» Recorded data

-*-*-

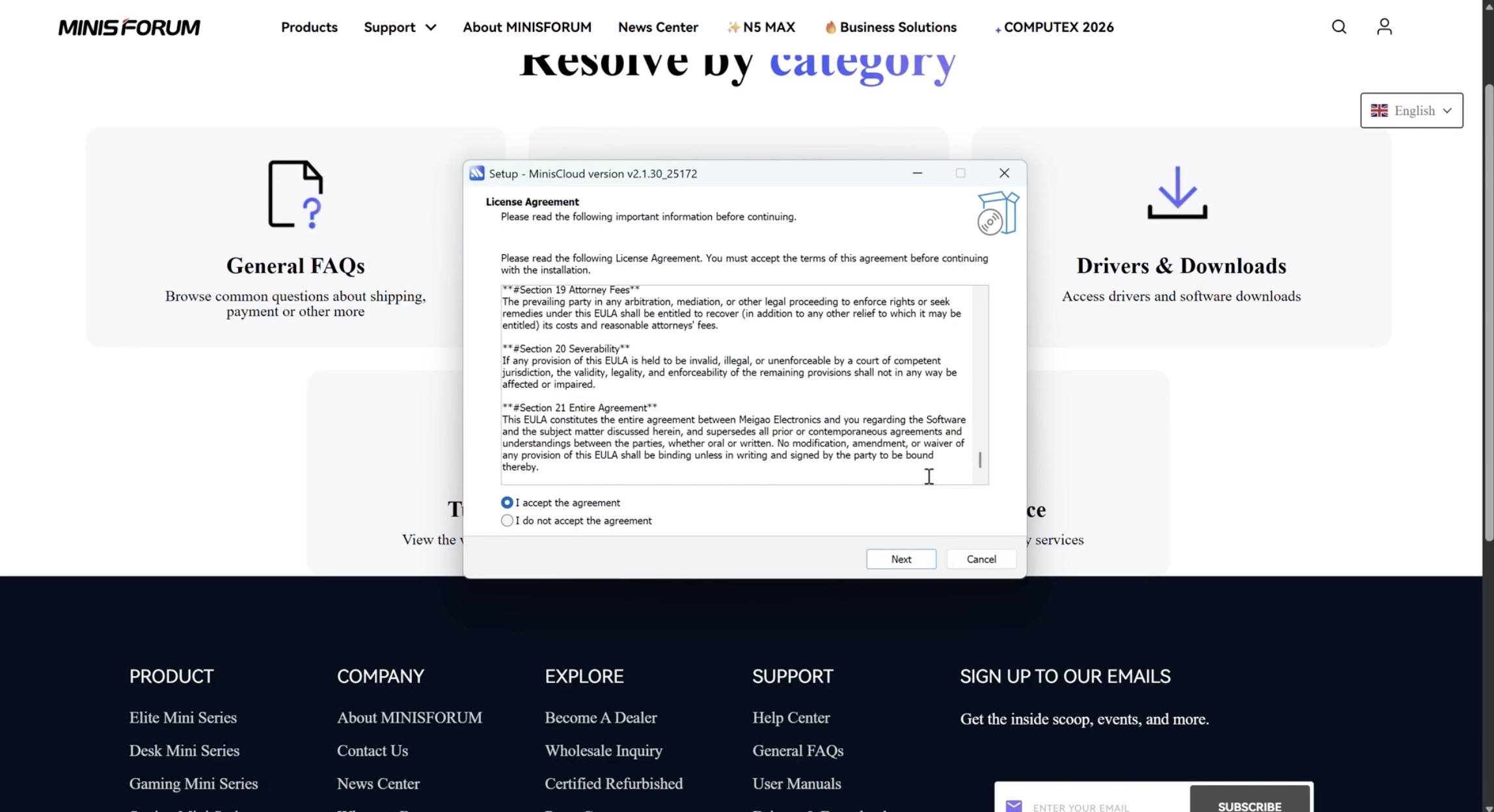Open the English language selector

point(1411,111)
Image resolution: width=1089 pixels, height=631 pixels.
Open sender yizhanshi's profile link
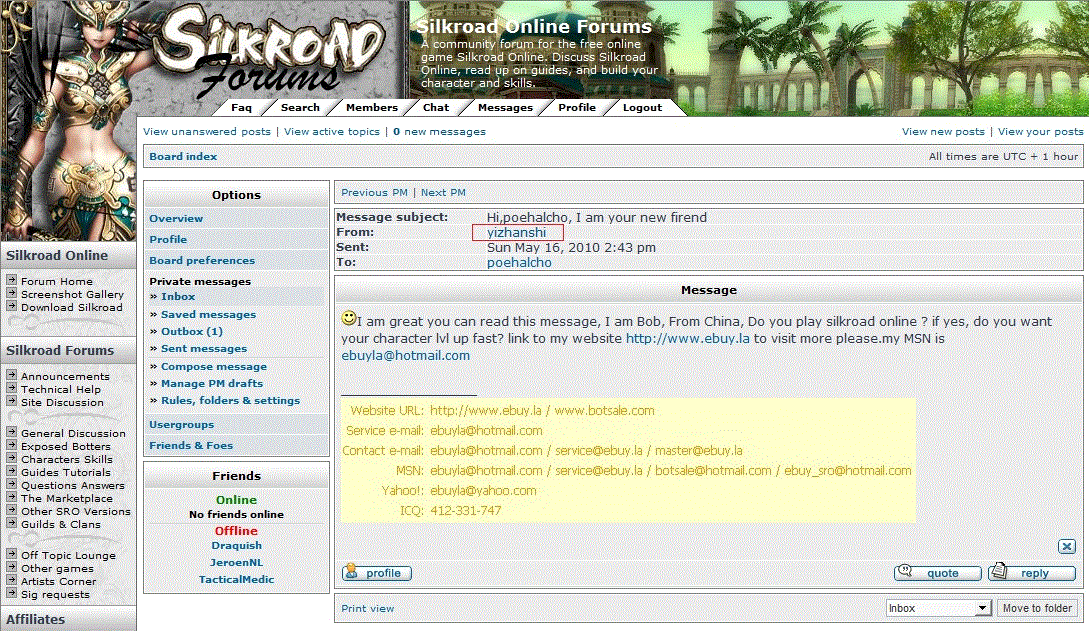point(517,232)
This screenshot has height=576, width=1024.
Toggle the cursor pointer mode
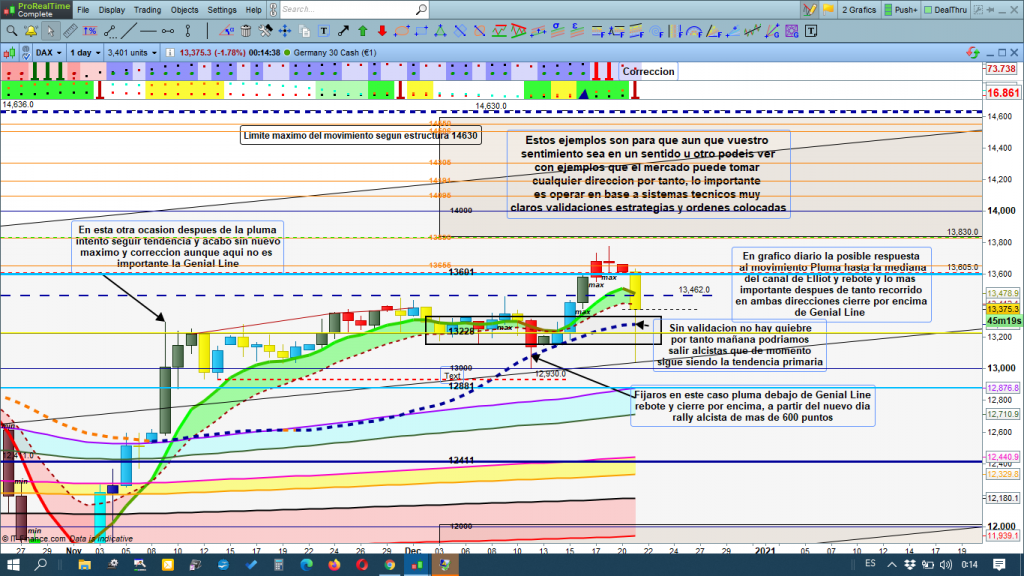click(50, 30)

-*-*-

» Instruction
Format the lines as a Markdown table with the columns "Number" and "Line", starting at the line that contains "This screenshot has height=576, width=1024." and continuing through the last of the rows. Skip blank lines and leave the pictures out of the table.

» Output
| Number | Line |
|---|---|
| 1 | This screenshot has height=576, width=1024. |
| 2 | Toggle the cursor pointer mode |
| 3 | click(50, 30) |